• PAGE EXTRACT:
..........

Say that we choose points $p_1,\ldots,p_6$, where $p_1<\ldots<p_6$. There are $7$ ways to assign them to two triangles so that the triangles overlap. If we label a point $0$ for one triangle, $1$ for the other, and then list the labels of $p_1$ through $p_6$ in that order, the acceptable possibilities are $001011$, $001101$, $010011$, $010101$, $010110$, $011001$, and $011010$: these are the labelings that are not cyclic permutations of $000111$, since it is precisely the cyclic permutations of $000111$ that correspond to non-overlapping triangles. And
$$7\binom{12}6=7\cdot 924=6468\,$$
as it should.
A: This process is much easier than what you listed, but still essentially counts the "non-overlapping triangles first".

*

*We want to count the number of pairs of triangles that overlap.

*Such pairs are defined (not necessarily uniquely) by their vertices.

*Given any 6 points (out of 12), how many ways are there to get overlapping triangles?

*Given any 6 points (out of 12), how many ways are there to get pairs of triangles? $\rightarrow { 6 \choose 3 } / 2 $.

*Given any 6 points (out of 12), how many ways are there to get non-overlapping triangles? There are only 3 such pairs, formed by consecutive vertices.

*So, there are $10 - 3 = 7 $ overlapping pairs.

*How many ways are there to choose 6 points out of 12?

*Hence, there are ${ 12 \choose 6 } \times 7 = 6468$ ways.

..........

• Source records:
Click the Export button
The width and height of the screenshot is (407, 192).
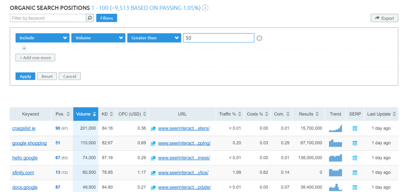[x=384, y=18]
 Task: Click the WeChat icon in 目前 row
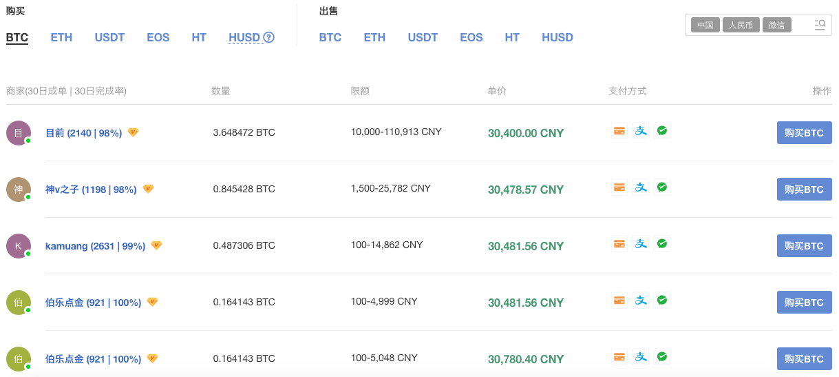click(662, 131)
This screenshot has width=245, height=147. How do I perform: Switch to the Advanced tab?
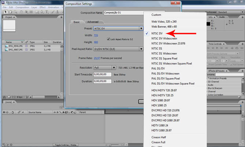point(93,22)
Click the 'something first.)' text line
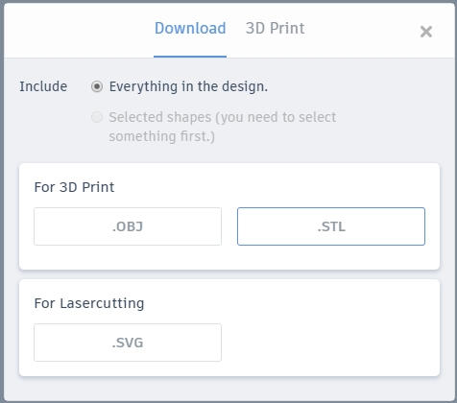 tap(161, 136)
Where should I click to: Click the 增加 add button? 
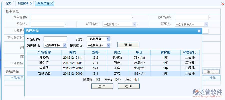click(x=211, y=72)
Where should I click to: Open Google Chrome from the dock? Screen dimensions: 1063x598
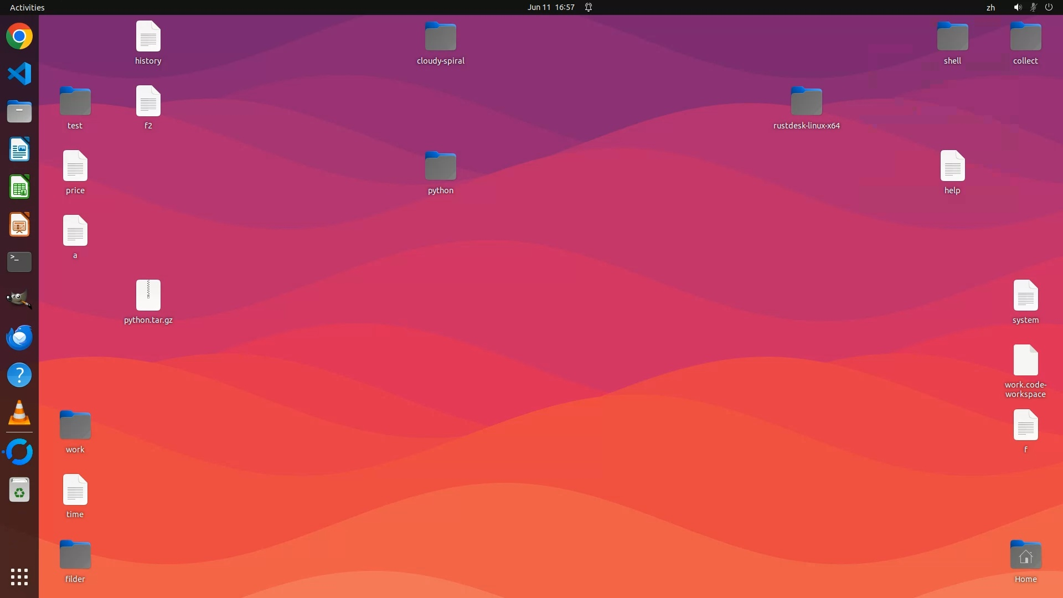click(x=19, y=37)
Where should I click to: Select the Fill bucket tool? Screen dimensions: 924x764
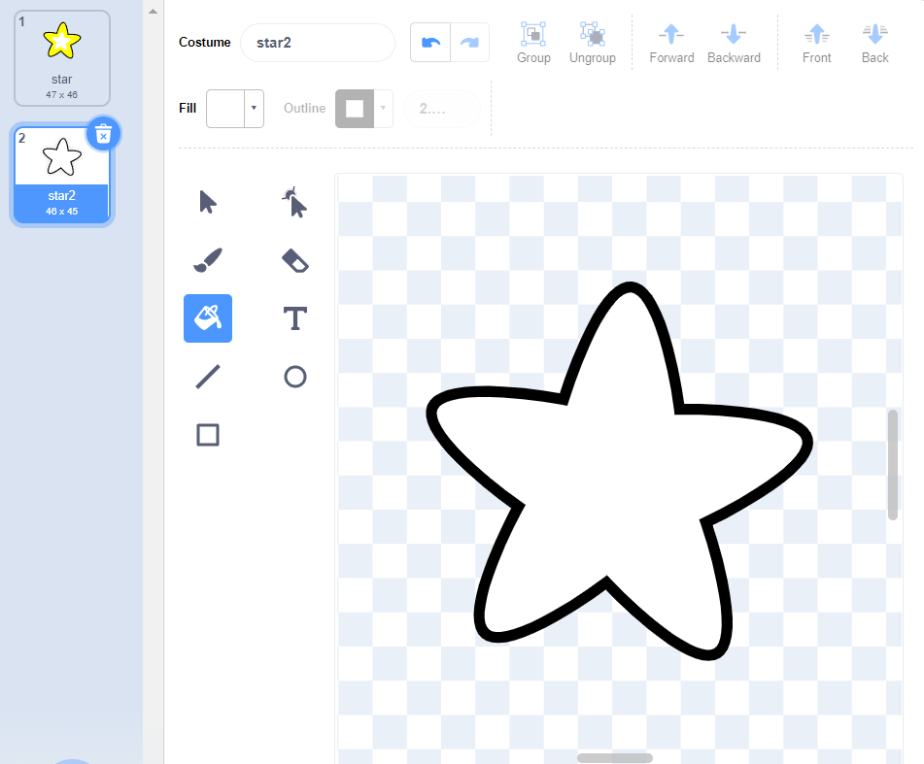[x=208, y=318]
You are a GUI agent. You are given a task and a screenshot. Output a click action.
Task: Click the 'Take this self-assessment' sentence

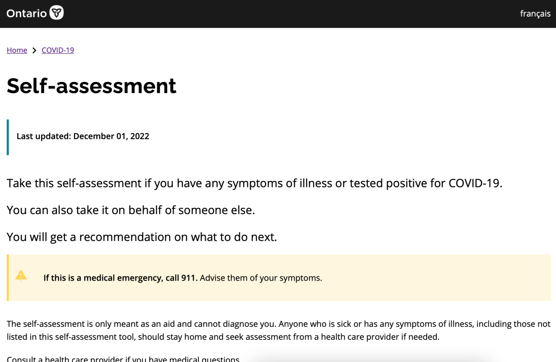(254, 183)
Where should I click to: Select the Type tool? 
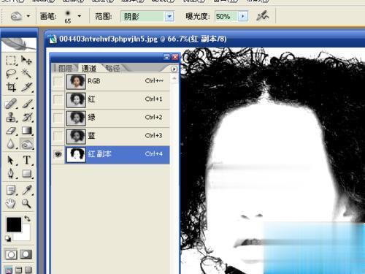point(26,160)
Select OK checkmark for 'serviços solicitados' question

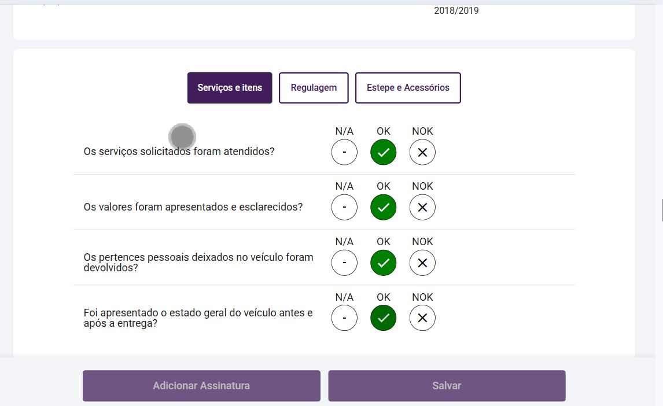coord(384,153)
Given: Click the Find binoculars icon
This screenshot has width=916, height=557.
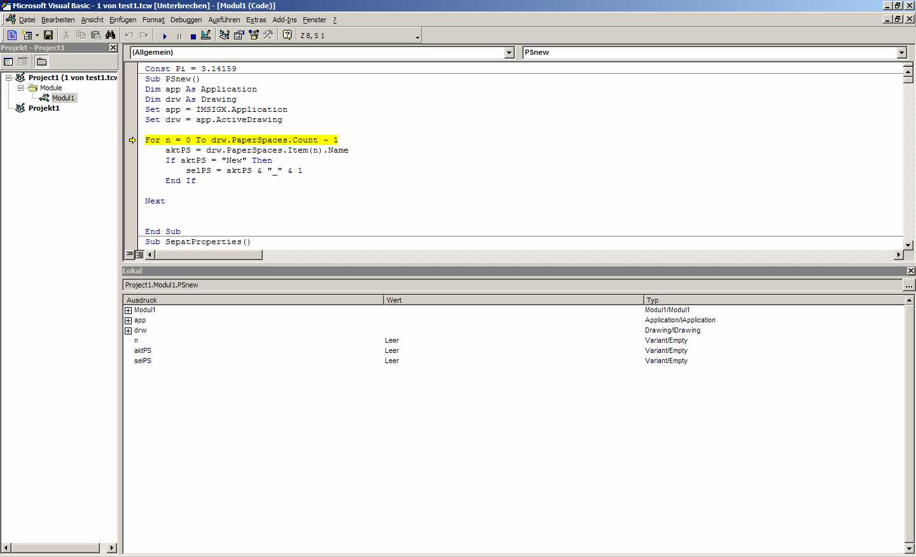Looking at the screenshot, I should (x=111, y=35).
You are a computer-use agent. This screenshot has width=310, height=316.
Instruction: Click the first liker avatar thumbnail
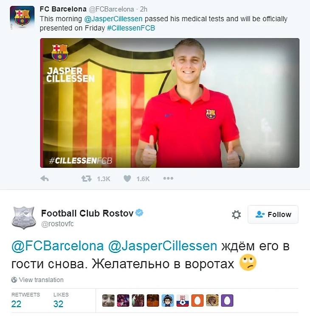[x=108, y=300]
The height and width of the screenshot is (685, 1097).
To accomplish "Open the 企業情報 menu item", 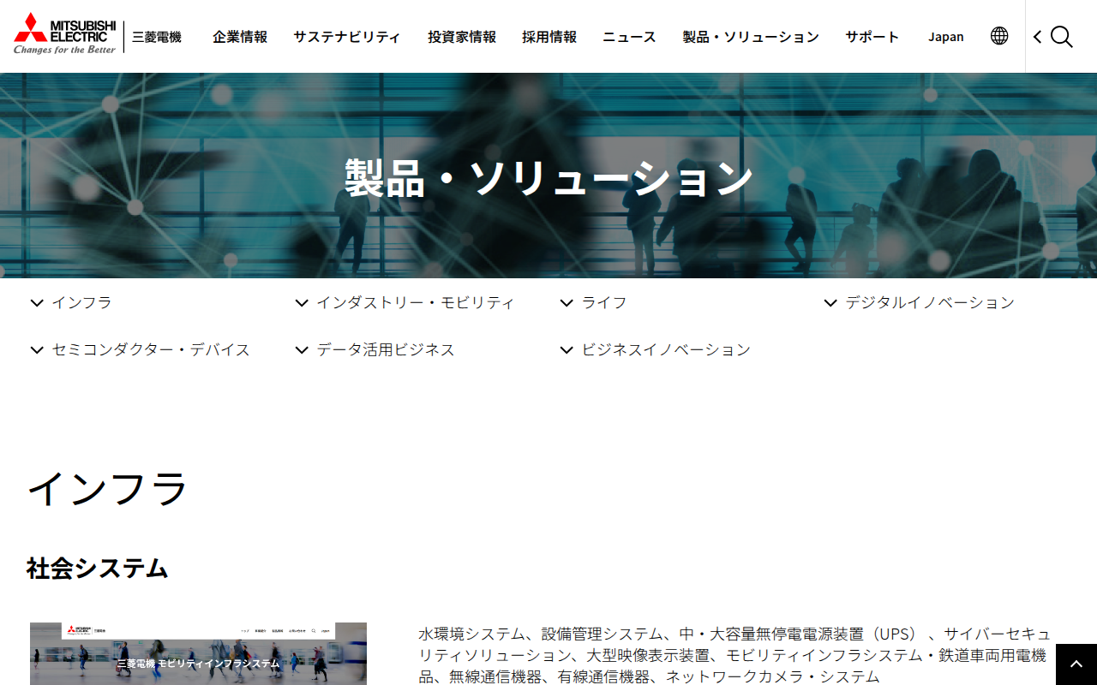I will (239, 37).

..........

• WORK INSTRUCTIONS: In the counting argument above, rewrite the passage starting at "Say that we" and ending at "triangles that overlap.", changing "triangles" to "figures".

• OUTPUT FOR THIS TASK:
Say that we choose points $p_1,\ldots,p_6$, where $p_1<\ldots<p_6$. There are $7$ ways to assign them to two figures so that the figures overlap. If we label a point $0$ for one triangle, $1$ for the other, and then list the labels of $p_1$ through $p_6$ in that order, the acceptable possibilities are $001011$, $001101$, $010011$, $010101$, $010110$, $011001$, and $011010$: these are the labelings that are not cyclic permutations of $000111$, since it is precisely the cyclic permutations of $000111$ that correspond to non-overlapping figures. And
$$7\binom{12}6=7\cdot 924=6468\,$$
as it should.
A: This process is much easier than what you listed, but still essentially counts the "non-overlapping figures first".

*

*We want to count the number of pairs of figures that overlap.